:: Dataset entries

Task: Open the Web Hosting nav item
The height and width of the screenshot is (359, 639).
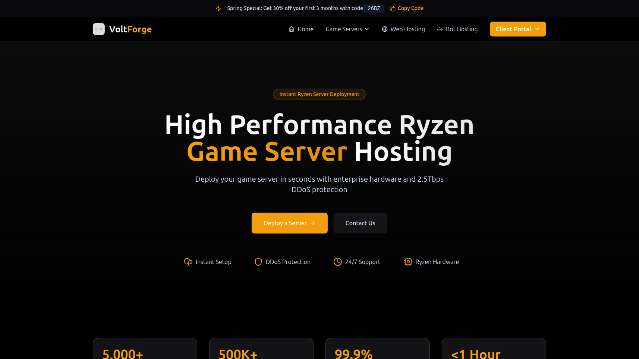Action: click(x=407, y=29)
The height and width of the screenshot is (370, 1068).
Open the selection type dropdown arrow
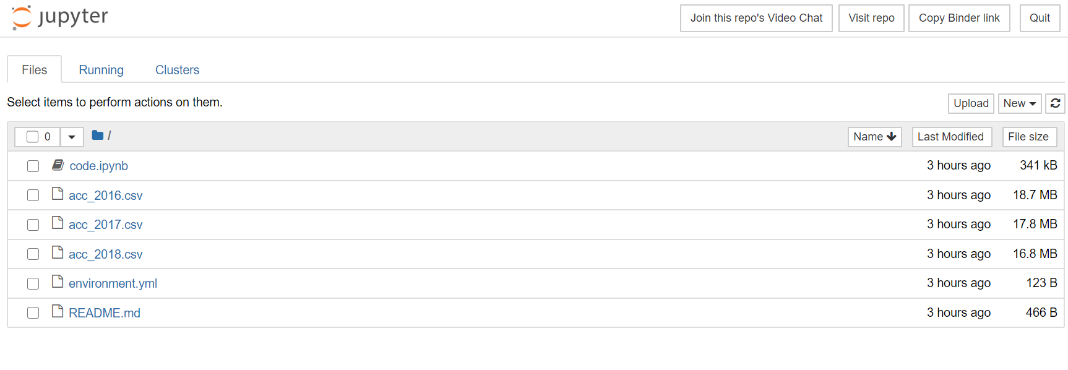click(72, 137)
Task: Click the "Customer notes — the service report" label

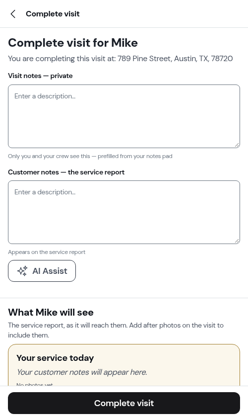Action: 66,172
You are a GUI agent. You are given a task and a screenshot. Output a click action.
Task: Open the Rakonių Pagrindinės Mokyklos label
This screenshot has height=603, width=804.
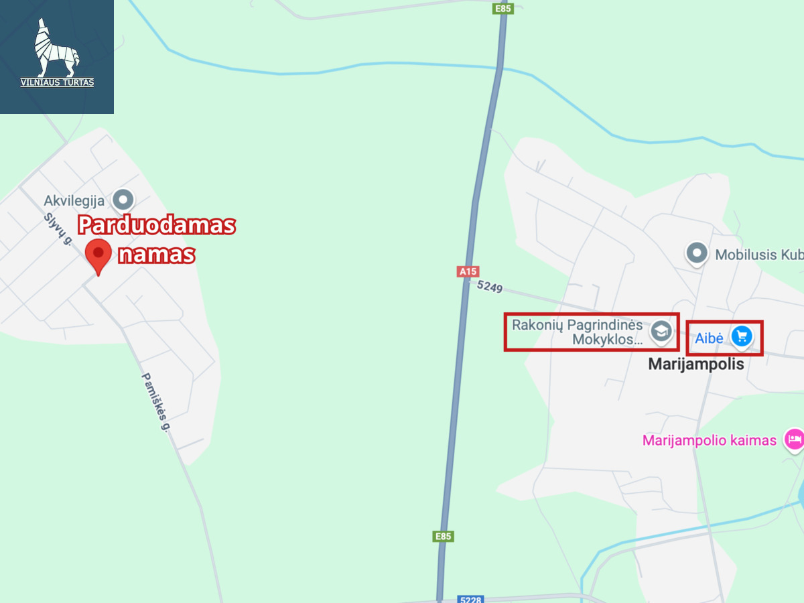pyautogui.click(x=578, y=332)
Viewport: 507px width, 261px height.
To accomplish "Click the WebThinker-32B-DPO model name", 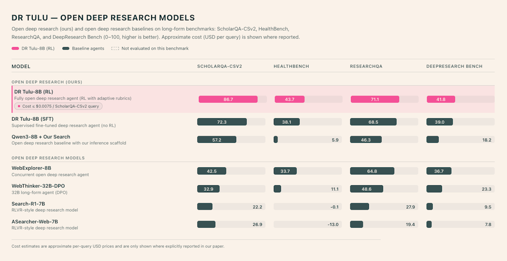I will pyautogui.click(x=38, y=186).
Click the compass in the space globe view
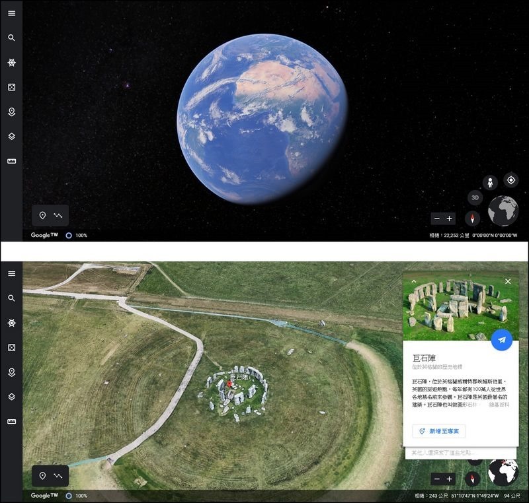The width and height of the screenshot is (529, 503). click(472, 218)
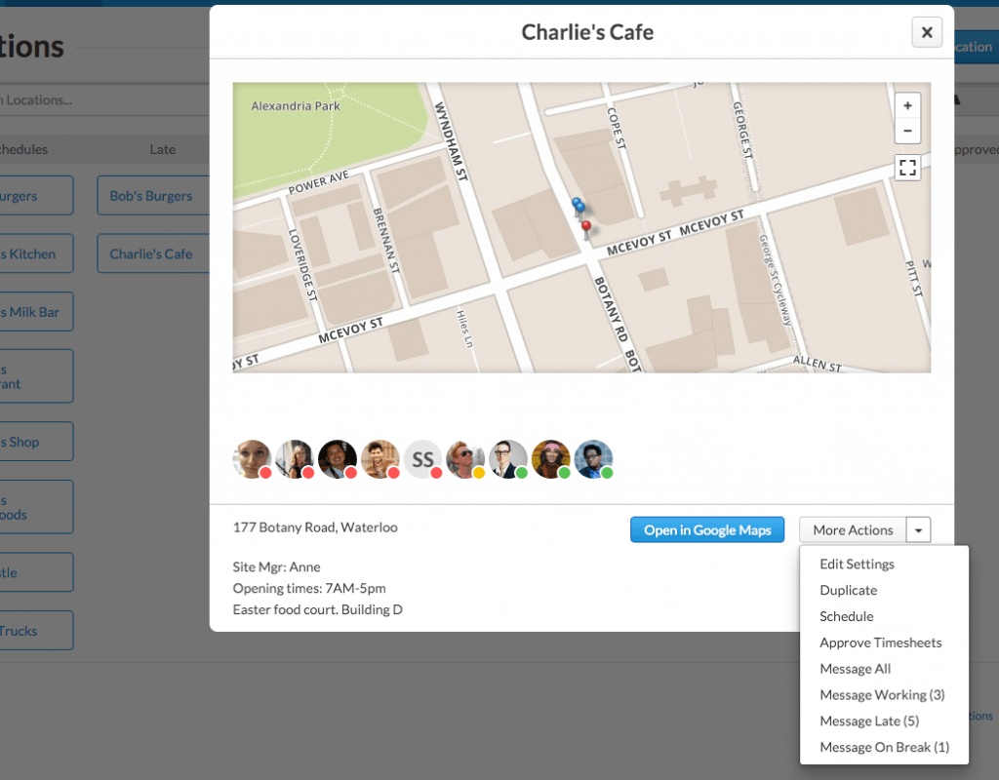
Task: Select the Schedule menu option
Action: click(846, 617)

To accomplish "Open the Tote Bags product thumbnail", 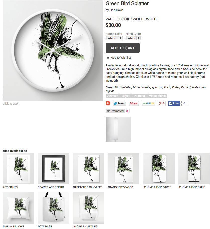I will pos(53,208).
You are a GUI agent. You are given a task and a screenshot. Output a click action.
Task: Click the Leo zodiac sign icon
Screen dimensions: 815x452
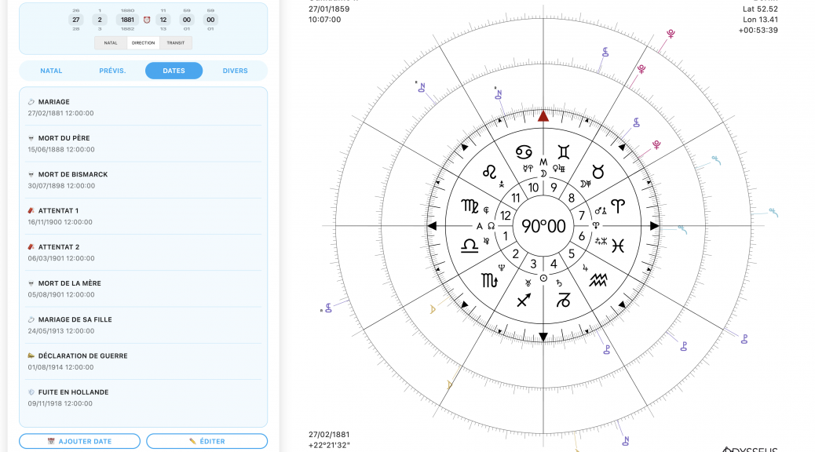coord(490,171)
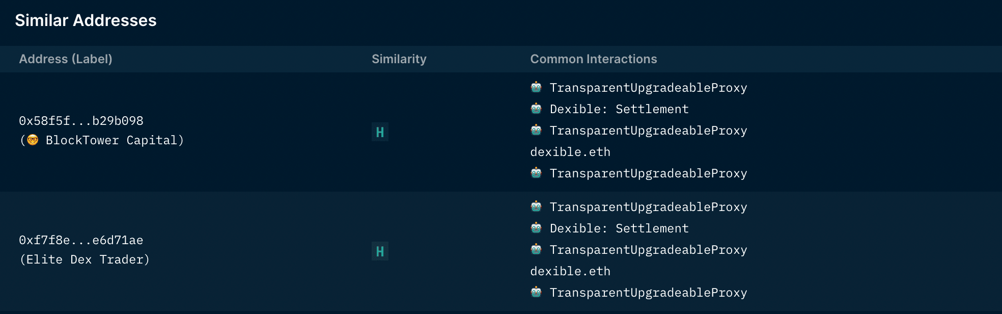Open dexible.eth in the Elite Dex Trader row

pos(570,271)
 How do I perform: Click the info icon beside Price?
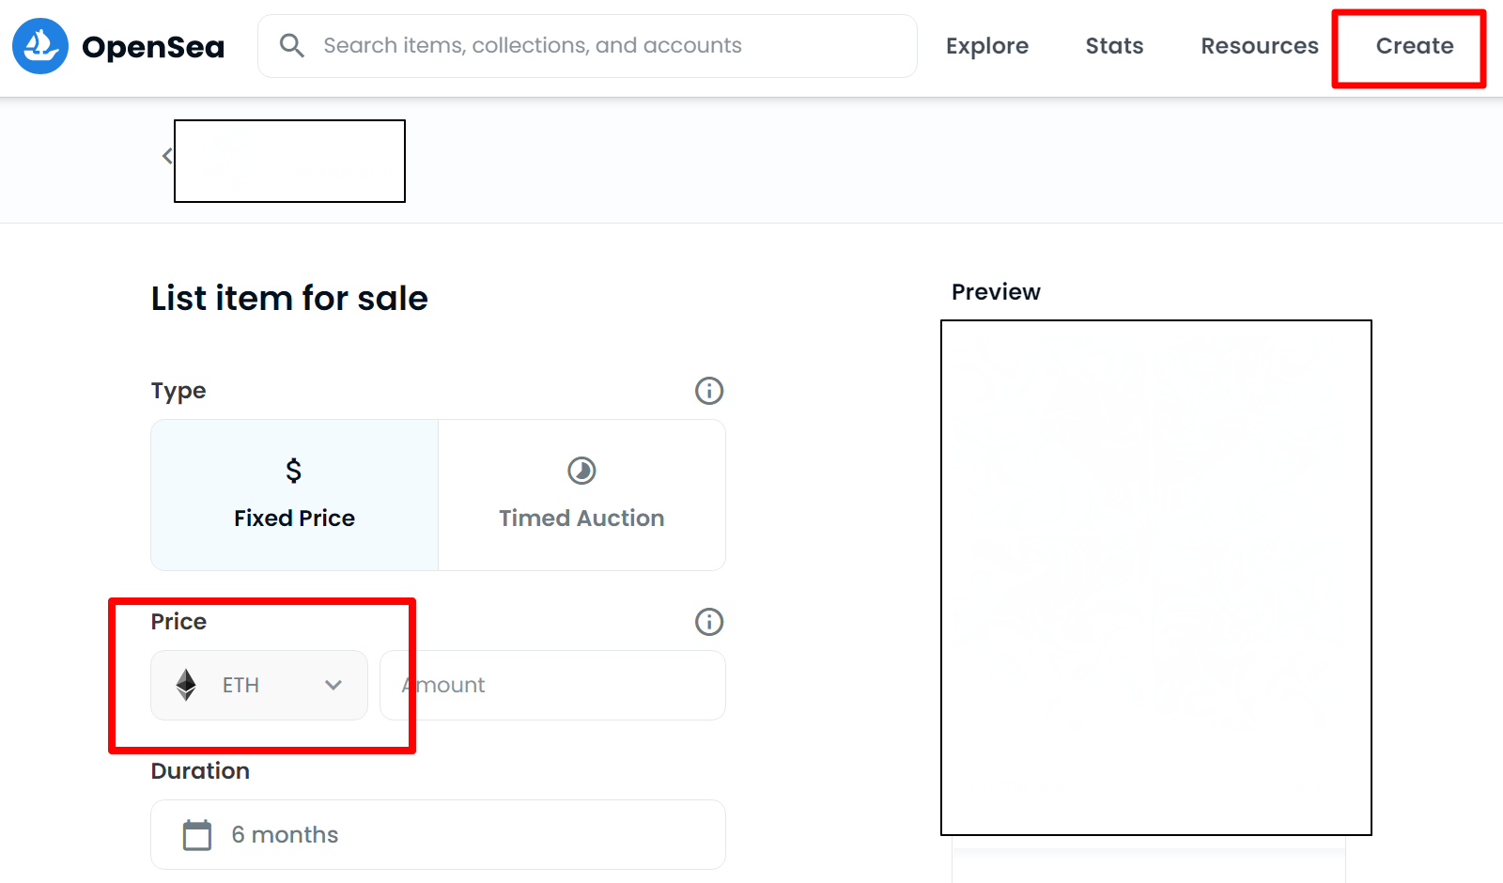709,622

::::

What the task asks. Please repeat every line of the data, from its first line up to and including the line with "pyautogui.click(x=578, y=332)", and shift each coordinate in the answers up by 111. Leave the pictures out.

Exercise answer.
Task: Open the Web Hosting nav item
The height and width of the screenshot is (359, 639).
Action: click(x=518, y=140)
The height and width of the screenshot is (370, 1068).
Open the selection type dropdown arrow
click(183, 248)
Task: Click the "Customer notes — the service report" label

Action: 177,283
You are a GUI agent. You are given a task and a screenshot. Output a click action.
Task: Open the Rakonių Pagrindinės Mokyklos label
This screenshot has height=603, width=804.
pyautogui.click(x=689, y=443)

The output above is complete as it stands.